Measurement of pain by VAS in this study revealed that the pain score was maximum at 1 h after miniscrew placement and decreased over time in both groups. Mirhashemi et al. [49] in their clinical study evaluated the pain score following miniscrew insertion in orthodontic patients and reported maximum pain at 1 h after miniscrew placement; the pain score had a descending trend after that for 7 days. Kuroda et al. [1] reported maximum pain at 1 h after miniscrew placement and its decreasing trend for up to 7 days. The abovementioned results support our findings. Łyczek et al. [50] evaluated the level of pain and inflammation following miniscrew insertion with 45° angle and reported mild pain and discomfort after 1 day.

In total, since none of the tested insertion angles of miniscrews had any superiority over the other, clinicians can place the miniscrews vertically or obliquely based on the clinical and anatomical patient conditions, position of the teeth and roots, and type of applied force, and this decision would not affect the clinical survival of miniscrews.

Future clinical trials with larger sample size are required to assess the effect of other types of orthodontic forces in different miniscrew insertion angles on their clinical survival rate. Moreover, a recent study reported computer-guided placement of mini-implants [51], which calls for further studies regarding the clinical survival and possible complications of miniscrews placed by this technique.

Limitations

Small sample size and not measuring the level of pro-inflammatory cytokines in the gingival crevicular fluid were among the limitations of this study. Future studies with larger sample size and multi-center design are required to measure the level of pro-inflammatory cytokines in the gingival crevicular fluid following miniscrew placement at different angles. Also, the miniscrews were loaded 2 weeks after placement in this study, which may not be an ideal time since at this moment primary stability probably decreases while secondary stability is not yet present.
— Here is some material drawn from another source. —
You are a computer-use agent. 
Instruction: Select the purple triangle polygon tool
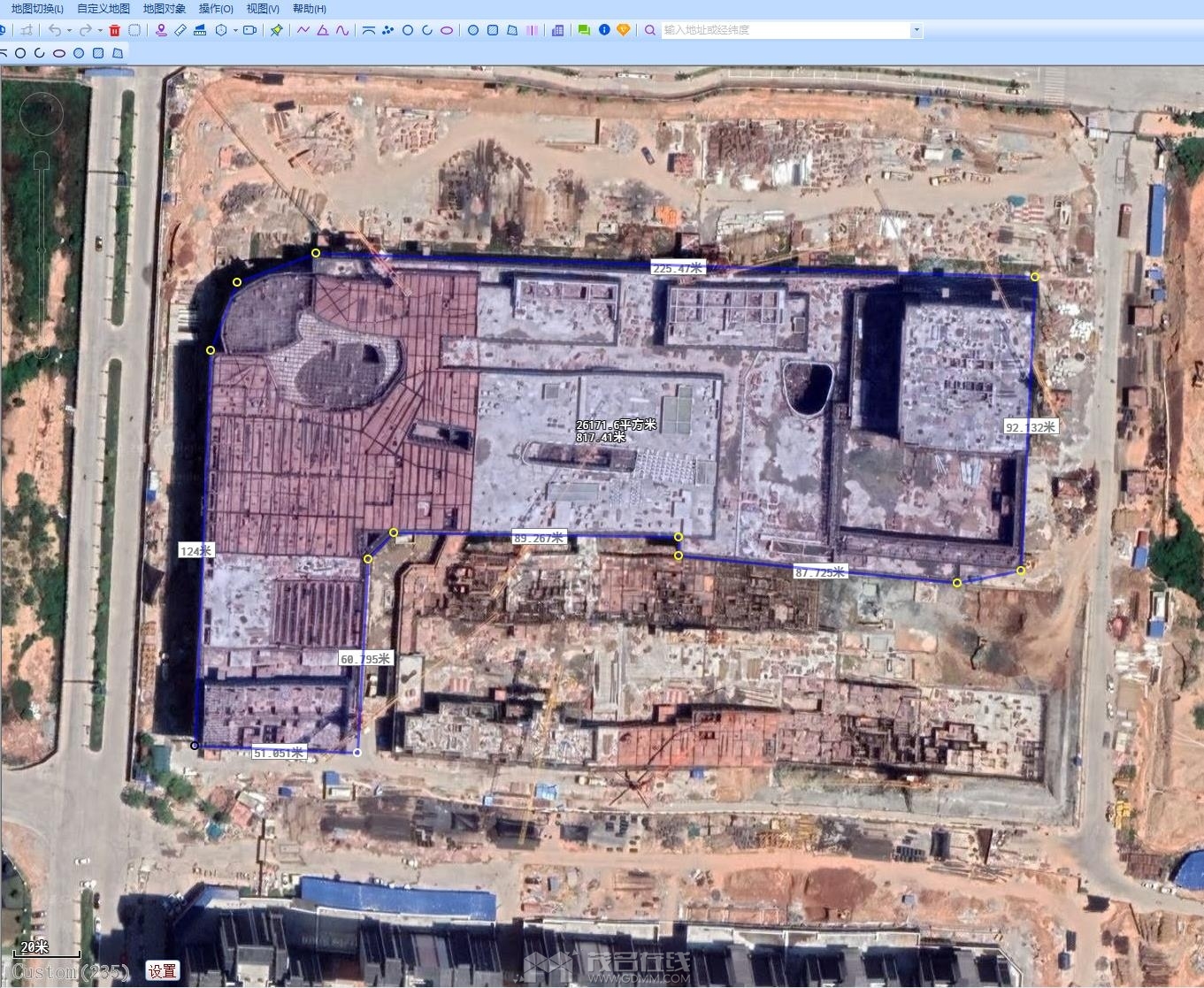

Future studies are required to assess the mini-screw stability immediately after loading [52].

Generalizability

The generalizability of the current results might be limited because this study was undertaken in one center by one clinician (A.G.) experienced in placing miniscrews.

Conclusion

According to the results, the clinical survival rate and the stability of miniscrews and the level of postoperative pain and discomfort experienced by patients were not significantly different when oblique (45°) and vertical (90°) insertion angles were compared.